The Shazam app helps users identify unfamiliar songs.
The Shazam app helps users identify unfamiliar songs. Photo: thomas white/Reuters

BRUSSELS— Apple Inc.’s AAPL 4.01% acquisition of the popular song-recognition app Shazam Entertainment Ltd. may adversely impact competition in Europe, European Union antitrust authorities said Tuesday, announcing they would take over the merger review from national regulators in Austria.

The move fits with a broader strategy by the EU to more closely scrutinize mergers involving data-rich companies, but whose revenue falls below traditional thresholds that determine whether a deal merits a review by EU authorities. Top EU officials often stress the value of data in the marketplace as a “new form of currency.”

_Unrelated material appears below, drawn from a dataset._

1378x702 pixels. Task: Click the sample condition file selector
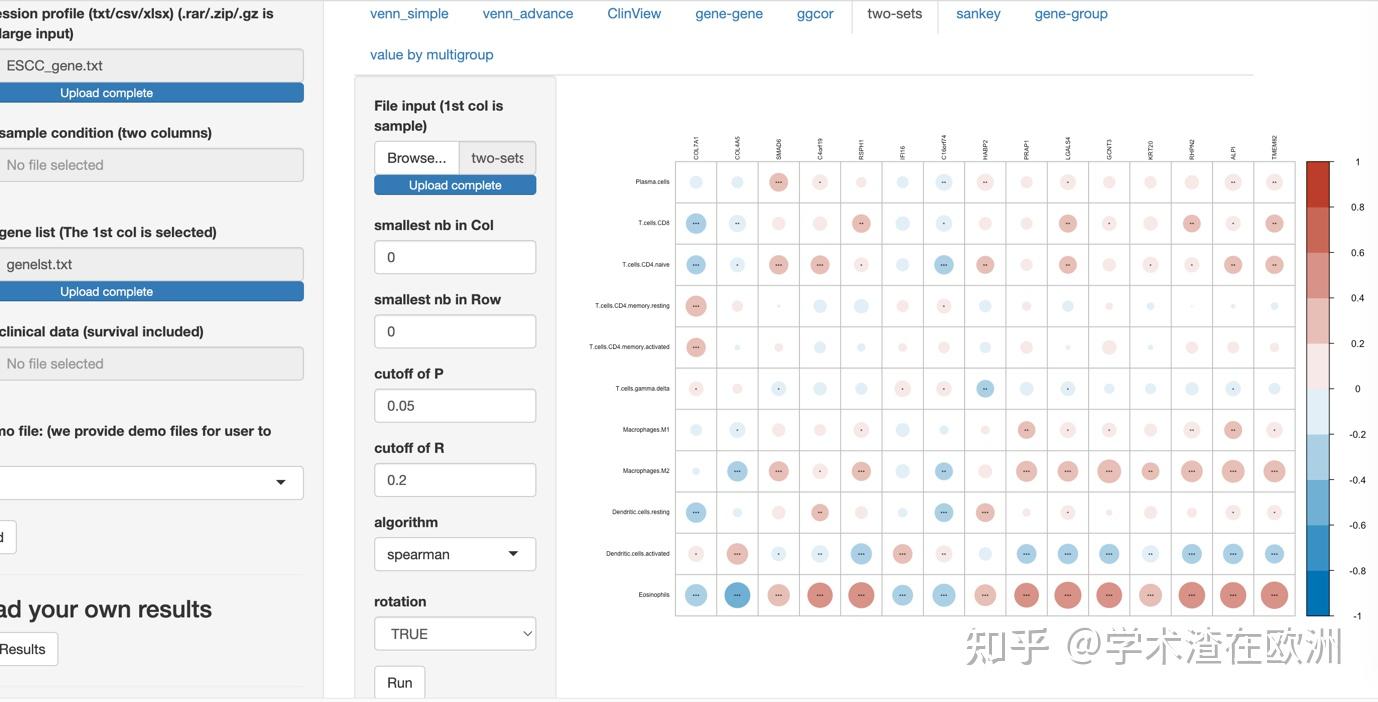tap(150, 164)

Apple said in December it would acquire the UK-based developer at a time when the iPhone maker is looking to boost its music-subscription service. The deal would give Apple ownership of an app that helps users identify unfamiliar songs. It also would give the company access to extensive data and insight on people’s musical interests. Financial terms of the deal weren’t disclosed.

Apple initially registered the deal with regulators in Austria, but the EU said it had concluded that regulators in Brussels were “the best placed authority to deal with the potential cross-border effects of the transaction.” Apple now has to register the deal in Brussels.

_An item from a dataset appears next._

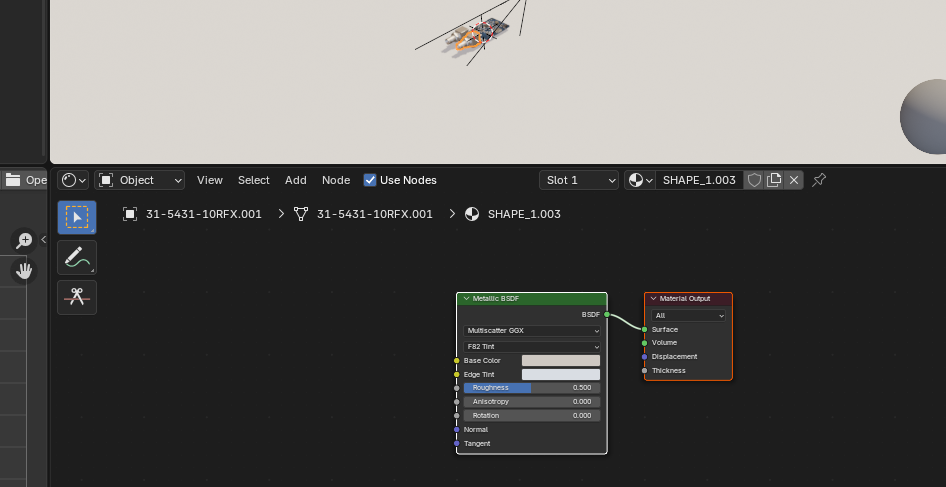Viewport: 946px width, 487px height.
Task: Collapse the Metallic BSDF node
Action: coord(465,299)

Austria, France, Italy, Sweden and several other EU countries asked Brussels to take over the review on concerns the deal could harm competition in their member states as well as impact trade within the European market.

Apple didn’t immediately respond to a request for comment.

Apple and the European Commission, the bloc’s competition regulator, have been at loggerheads over the EU’s decision in 2016 to order the smartphone maker to pay Ireland €13 billion ($16.2 billion) in allegedly unpaid taxes. Both Ireland and Apple are appealing the decision.

The probe into the Shazam acquisition comes as the EU is considering changing its merger review rules to include a wider swath of technology deals that normally wouldn’t fall within its purview, such as a merger involving an acquired company that generates relatively little revenue but holds commercially valuable data.

The commission, which has the power to block deals or seek concessions like the sale of certain assets, only has jurisdiction over a merger if the companies have combined annual world-wide revenue of €5 billion and each has €250 million in revenue within the EU as a whole.

Apple’s acquisition of Shazam doesn’t meet those traditional revenue thresholds but national regulators or companies are allowed to ask the commission to make an exception. Shazam in 2016 posted revenues of about £40 million ($56.2 million), up from about £35 million in 2015.

The commission has been considering the new rules after Facebook Inc. paid roughly $22 billion for WhatsApp—a deal that was eventually cleared unconditionally by the EU in 2014.

The commission wasn’t expected to review the deal because the messaging app doesn’t have sufficient revenue in the region. But Facebook asked the commission for a single review that would cover the 28-nation bloc, rather than face the possibility of separate reviews in three or more EU countries.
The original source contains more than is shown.